Cardiovascular Effects of the New Angiotensin-Converting-Enzyme Inhibitor, Cilazapril, in Anesthetized and Conscious Dogs

Abstract

Cilazapril is a new angiotensin-converting enzyme inhibitor. In conscious renal-hypertensive dogs, cilazapril (2 .times. 10 mg/kg/day p.o) caused a long-lasting (> 24 h) decrease in systolic arterial blood pressure, the magnitude of which was potentiated by pretreatment with furosemide. A maximal fall in systolic blood pressure of 39 .+-. 6 mm Hg (from 145 .+-. 5 to 106 .+-. 7 mm Hg) was recorded. The antihypertensive effect did not decline with repeated administration and was accompanied by only a slight increase in heart rate. Cilazapril also reduced systolic blood pressure in furosamide-pretreated normotensive dogs. Hemodynamic studies in anesthetized dogs revealed that cilazapril (0.03-1 mg/kg i.v.) caused a fall in mean arterial and left ventricular systolic pressures. At the highest dose of 1 mg/kg i.v., the blood-pressure-lowering effect (-27%) was due to a decrease in total peripheral resistance (-12%) and cardiac output (-16%).
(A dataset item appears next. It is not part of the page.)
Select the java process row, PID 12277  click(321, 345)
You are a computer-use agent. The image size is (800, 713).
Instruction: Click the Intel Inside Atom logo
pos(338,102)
Intravenous administration of cilazapril to anesthetized dogs resulted in a rise in plasma renin activity and a significant fall in plasma angiotensin II levels. In conscious normotensive dogs, cilazapril (0.3-10 mg/kg p.o.) exerted diuretic and saluretic effects, which were accompanied by a significant increase in renal plasma flow (46%), but only a slight rise in the glomerular filtration rate. These results characterize cilazapril as an effective and long-lasting antihypertensive drug, with diuretic activity and, possibly, preload- as well as afterload-reducing properties.